The body didn't show up until the 5 chapter on my third novel. I couldn't move it up because of the set-up. I've seen cozies where the body doesn't even show up until halfway through the book (although I'm usually bored by then).


----------



## jec (May 13, 2015)

Cozies give you a little more latitude to have the body show up later. I always think it's more interesting to see the amateur sleuth interact with the soon to be dearly departed before they actually depart. Delaying the murder gives you an opportunity to plant potential clues regarding motive and potentially show why the sleuth would choose to investigate that particular murderer. Cozies are as much about the relationships between the characters as they are about the murders.


----------



## Maia Sepp Ross (May 10, 2013)

daringnovelist said:


> Edit to add: here's the blog post, Delaying the Body in a Cozy
> 
> Camille


Thanks so much for this, Camille! I'm also writing a cozy, and have read a ton of modern ones lately, and it's also my impression that you can delay it a little bit.


----------



## Lou Harpr (Nov 5, 2014)

Ngaio Marsh books take a long time to get to the murder but it never bothers me because I enjoy the writing, but contemporary custom is to introduce the murder early on. Maybe you could introduce another crime/mystery at the start to engage the readers and work your way up to the real case.


----------



## alawston (Jun 3, 2012)

You can delay the body. It can be a good way of establishing multiple motives among your characters.

I'm dabbling with a three act murder mystery play. The first act has the victim wandering around being thoroughly unpleasant to the rest of the cast, only to die at the first curtain. The second act is the bulk of the murder investigation. And then the third act is the twist.


----------



## MooreFiction (Jan 8, 2016)

artan said:


> The body didn't show up until the 5 chapter on my third novel. I couldn't move it up because of the set-up. I've seen cozies where the body doesn't even show up until halfway through the book (although I'm usually bored by then).


Thanks for that artan. Yes I have tried to play around with the set up in my story and deleted a chapter. So my body will be showing up in chapter 5 as well.


----------



## MooreFiction (Jan 8, 2016)

joyceharmon said:


> I actually prefer the mysteries that delay the murder, and introduce you to the victim before he/she is The Body. And the cozy genre allows it, so long as you keep the reader's interest otherwise. Most cozies that are series have the sleuth (usually an amateur) and the sleuth's wacky friends and relations, so that can keep things percolating while you're waiting for the corpse to show up. I've continued to follow some series when the murders and the solution to the mysteries were really kinda lame, because the continuing saga of the sleuth's life and the wacky friends kept my interest. But intricate mystery solutions and a boring cast of characters, not so much.

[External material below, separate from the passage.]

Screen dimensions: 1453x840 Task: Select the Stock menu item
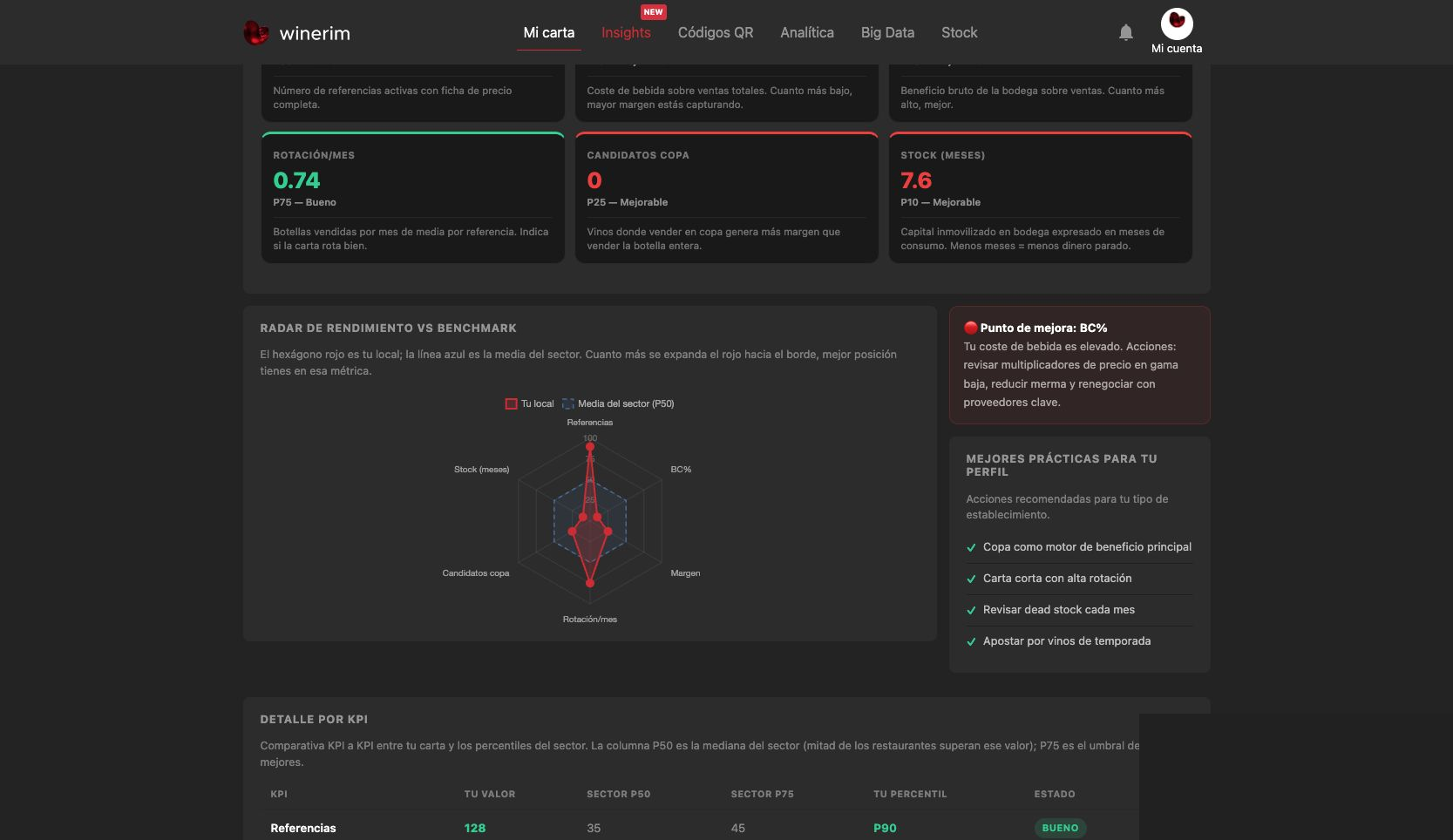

Thanks Joyce. Yes agreed the key will be to keep the readers interest in the build up. I have introduced a mystery with a twist in the first page to ensure it happens which is related to the murder in chapter 5 so hopefully that will work. Defintely think if the characters and their relationships is strong it will carry the reader through


----------



## MooreFiction (Jan 8, 2016)

jec said:


> Cozies give you a little more latitude to have the body show up later. I always think it's more interesting to see the amateur sleuth interact with the soon to be dearly departed before they actually depart. Delaying the murder gives you an opportunity to plant potential clues regarding motive and potentially show why the sleuth would choose to investigate that particular murderer. Cozies are as much about the relationships between the characters as they are about the murders.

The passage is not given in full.